§ **YOUR OBJECTIVE**:
Extract the lines up to and including the one that contains "Task: Expand the 교환국도착 entry chevron", starting with the first line of the entries below, and omit the pictures.

(Records excerpted from a collection)
○ ○ ○

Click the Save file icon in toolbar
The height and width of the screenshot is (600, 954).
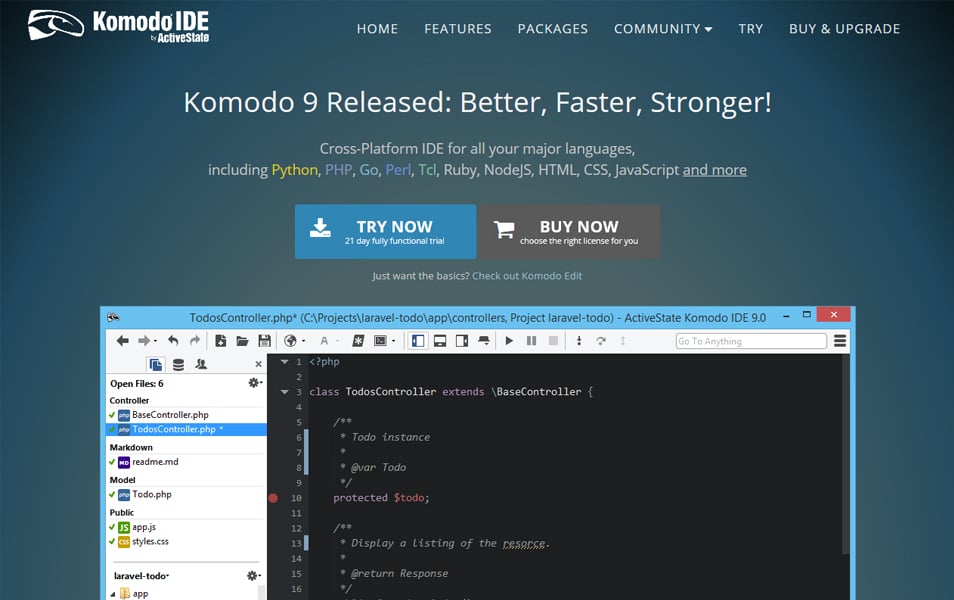[x=264, y=341]
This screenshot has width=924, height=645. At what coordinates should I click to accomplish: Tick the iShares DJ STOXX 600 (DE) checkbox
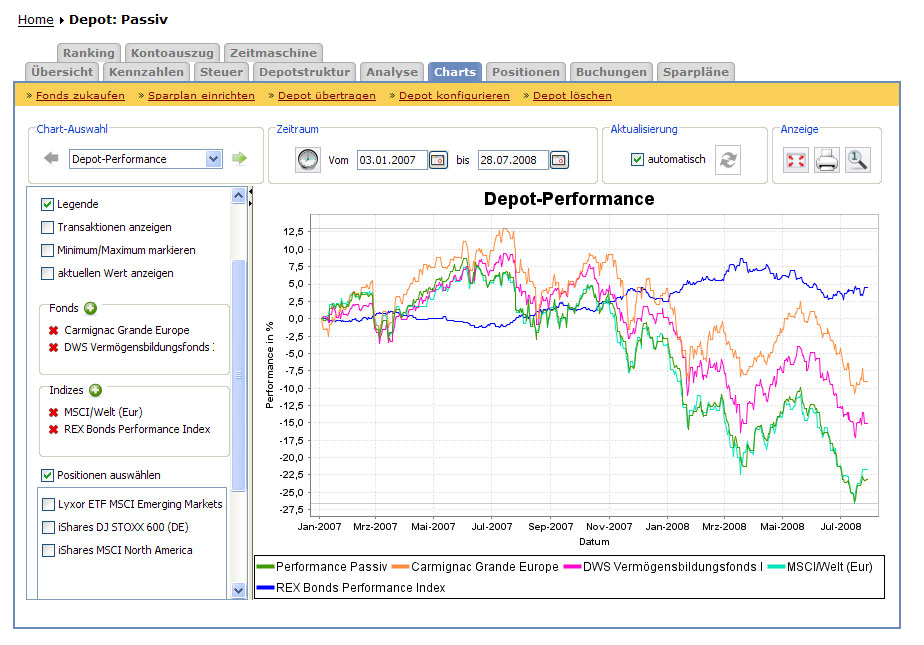49,527
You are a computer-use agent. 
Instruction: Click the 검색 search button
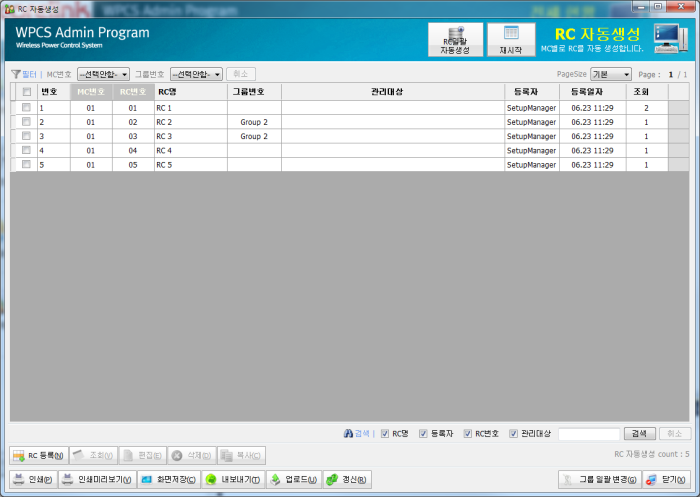point(640,434)
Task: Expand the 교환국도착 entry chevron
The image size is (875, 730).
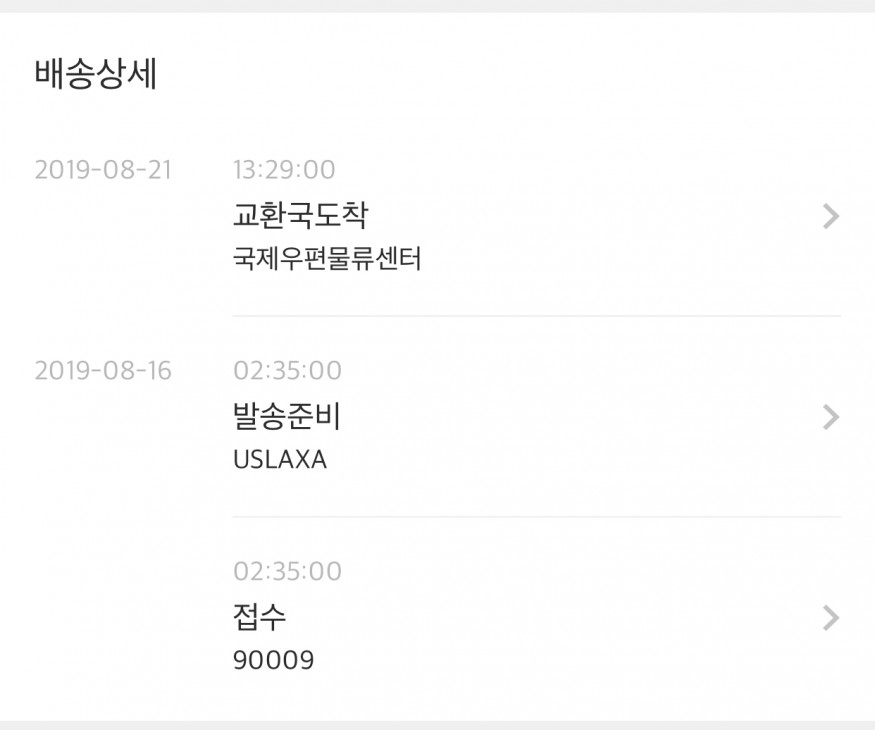Action: click(830, 216)
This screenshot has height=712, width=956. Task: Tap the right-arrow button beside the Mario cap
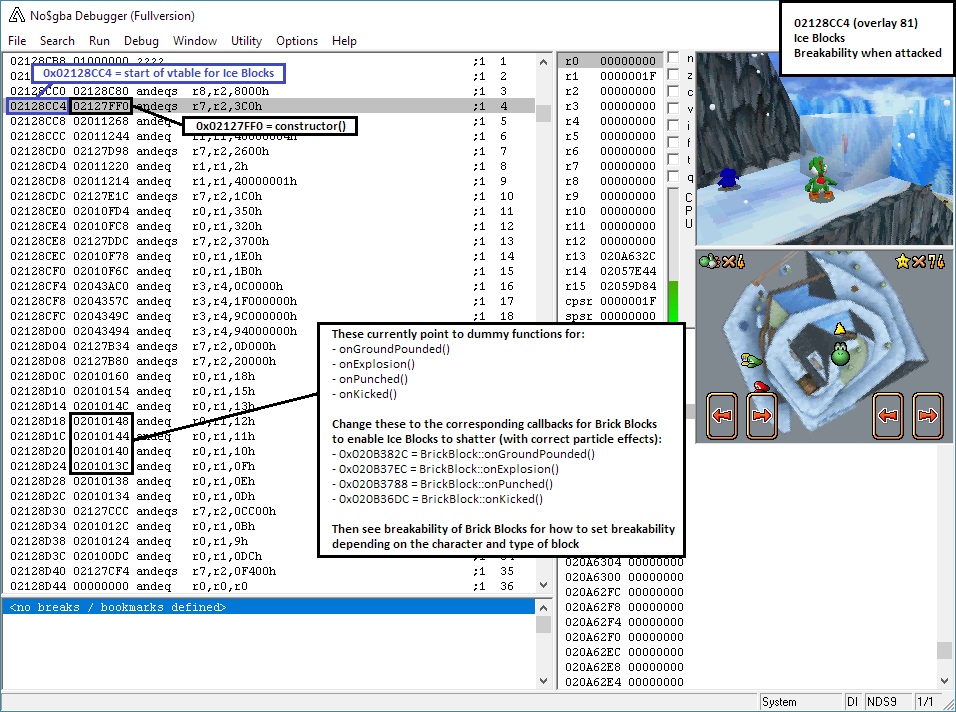762,415
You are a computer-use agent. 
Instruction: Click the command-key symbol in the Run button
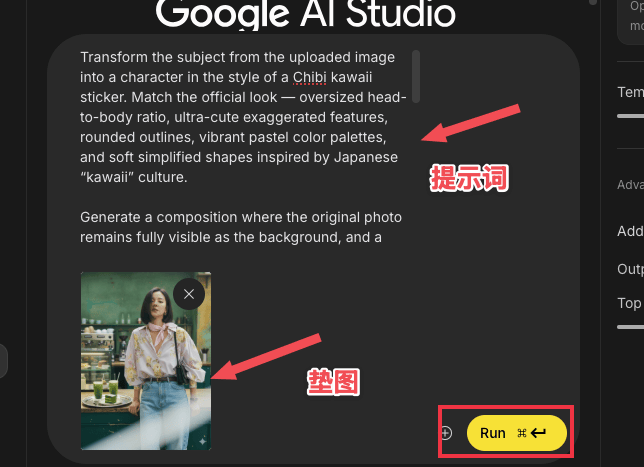click(x=522, y=433)
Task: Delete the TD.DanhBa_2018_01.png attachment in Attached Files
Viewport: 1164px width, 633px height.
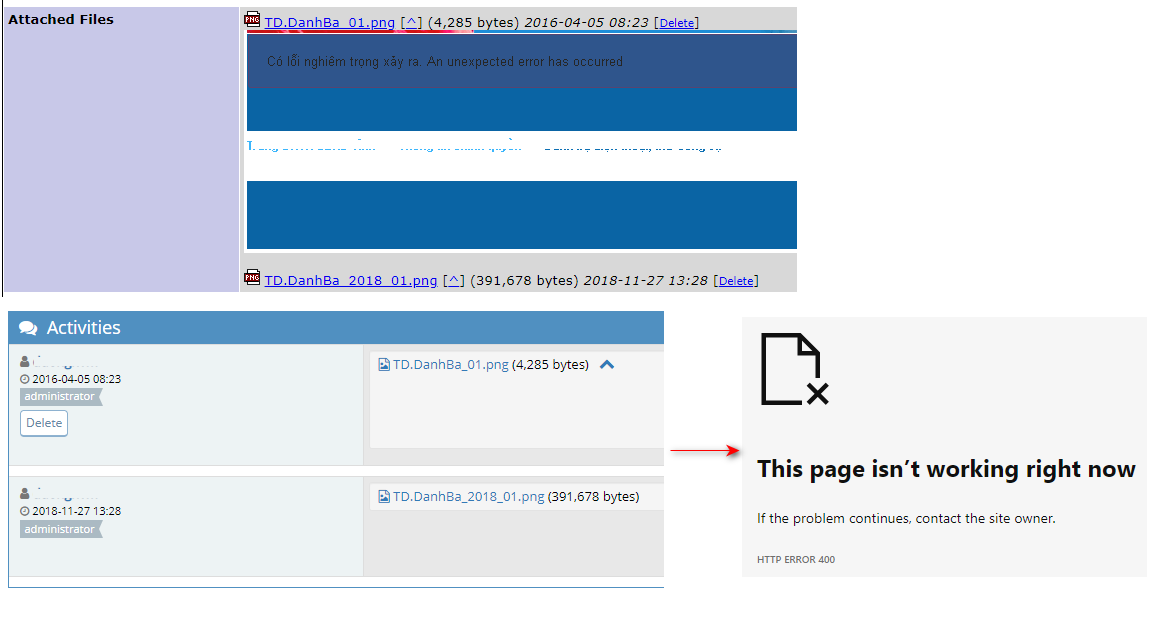Action: pos(736,281)

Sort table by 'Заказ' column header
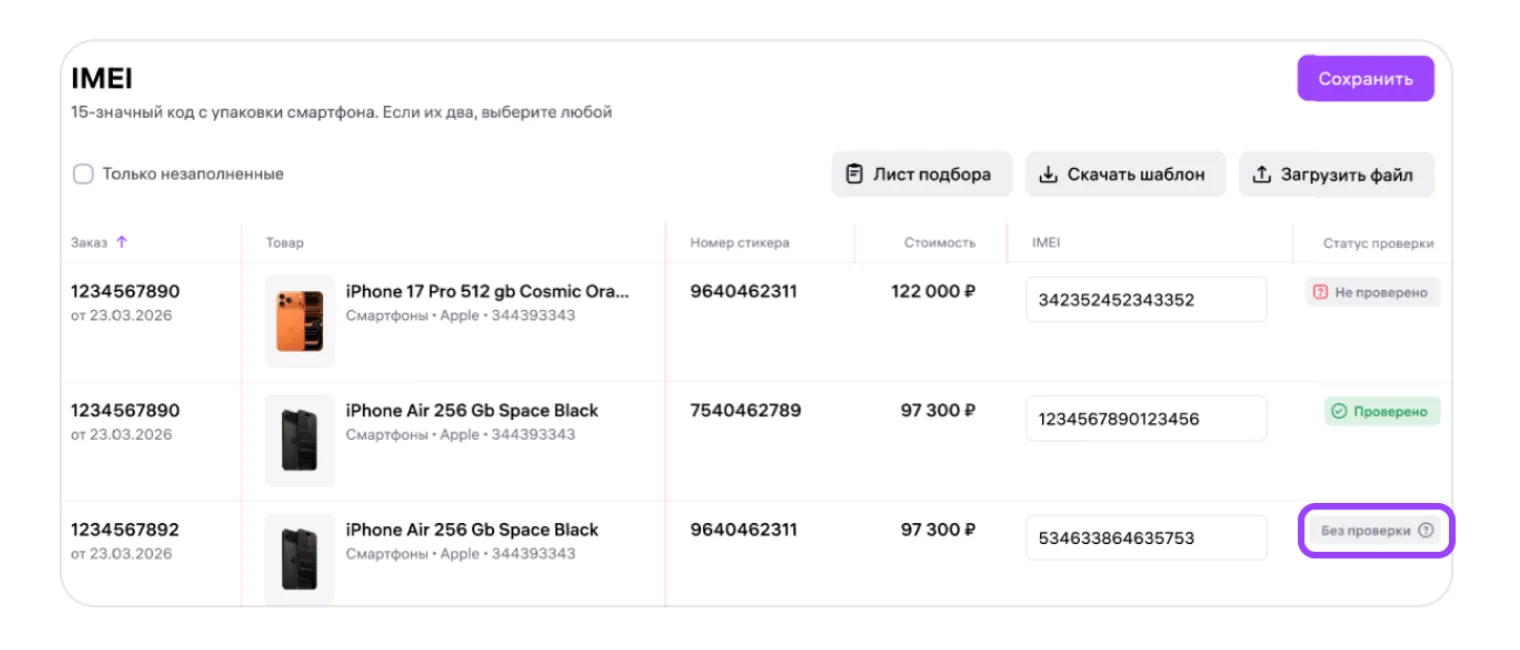click(x=89, y=242)
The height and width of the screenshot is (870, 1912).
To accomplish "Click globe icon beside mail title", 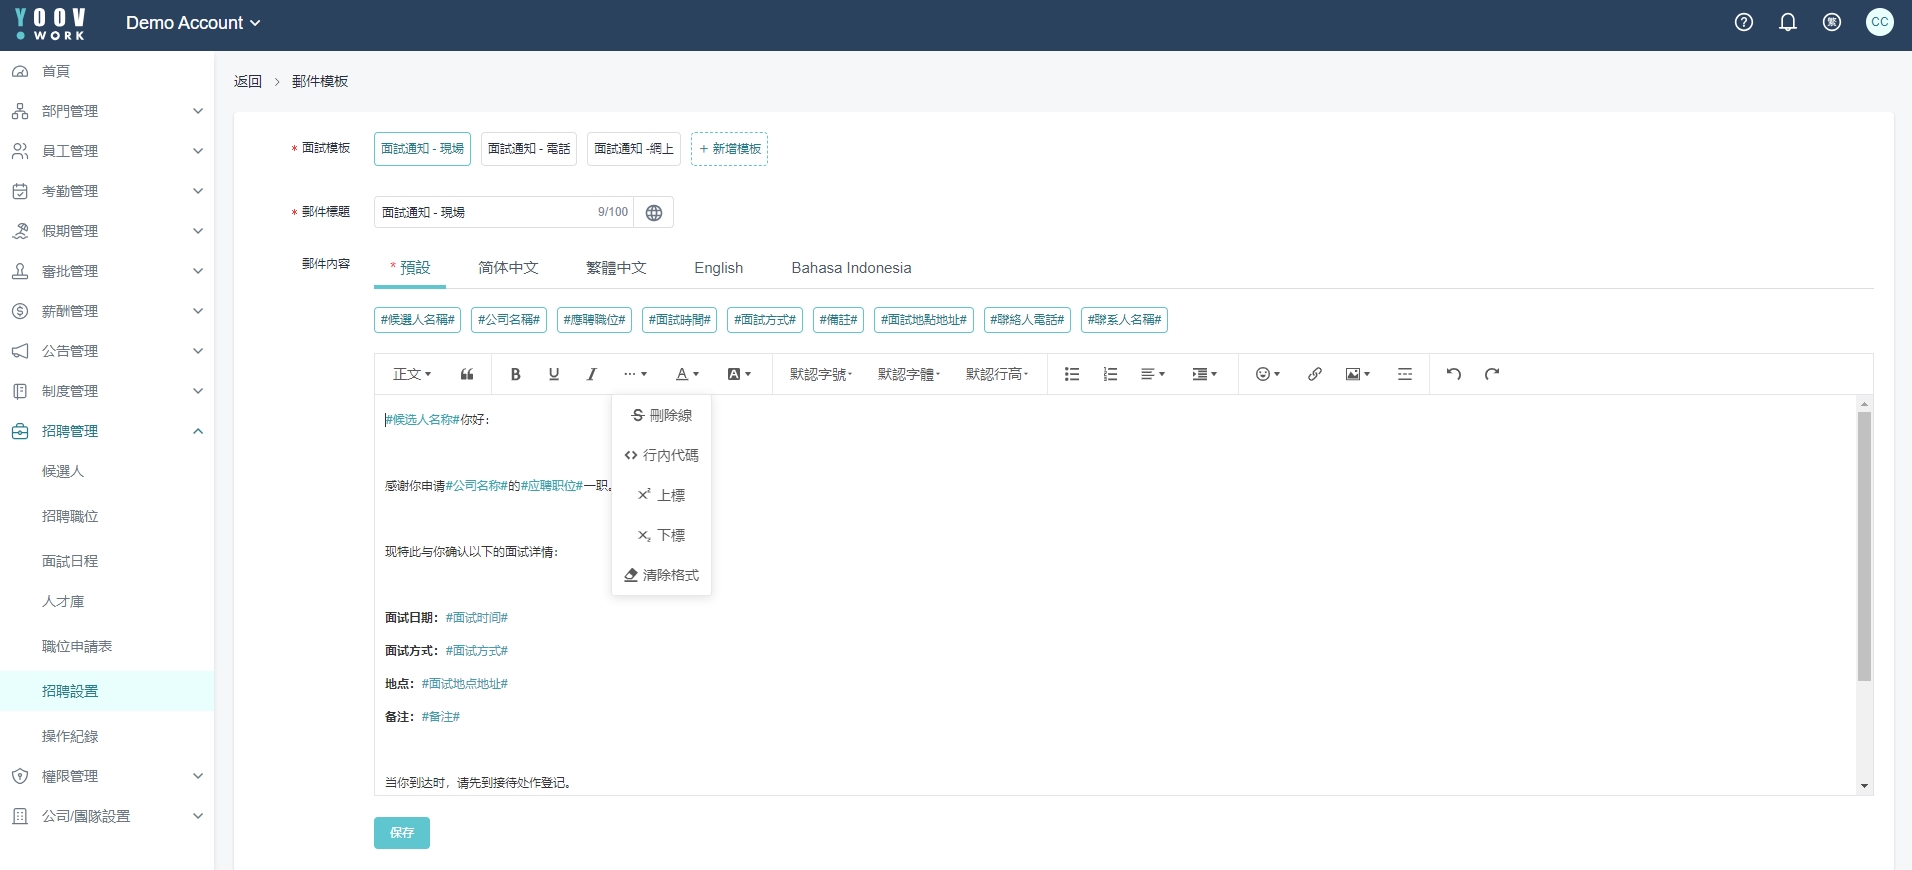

○ ○ ○

§ **TASK OUTPUT**:
Click the Save file icon in toolbar
The height and width of the screenshot is (600, 954).
[x=264, y=341]
This screenshot has width=924, height=645. At what coordinates should I click to accomplish: Tick the iShares DJ STOXX 600 (DE) checkbox
49,527
You are a computer-use agent. 
Instruction: Click the 검색 search button
point(640,434)
Task: Expand the 교환국도착 entry chevron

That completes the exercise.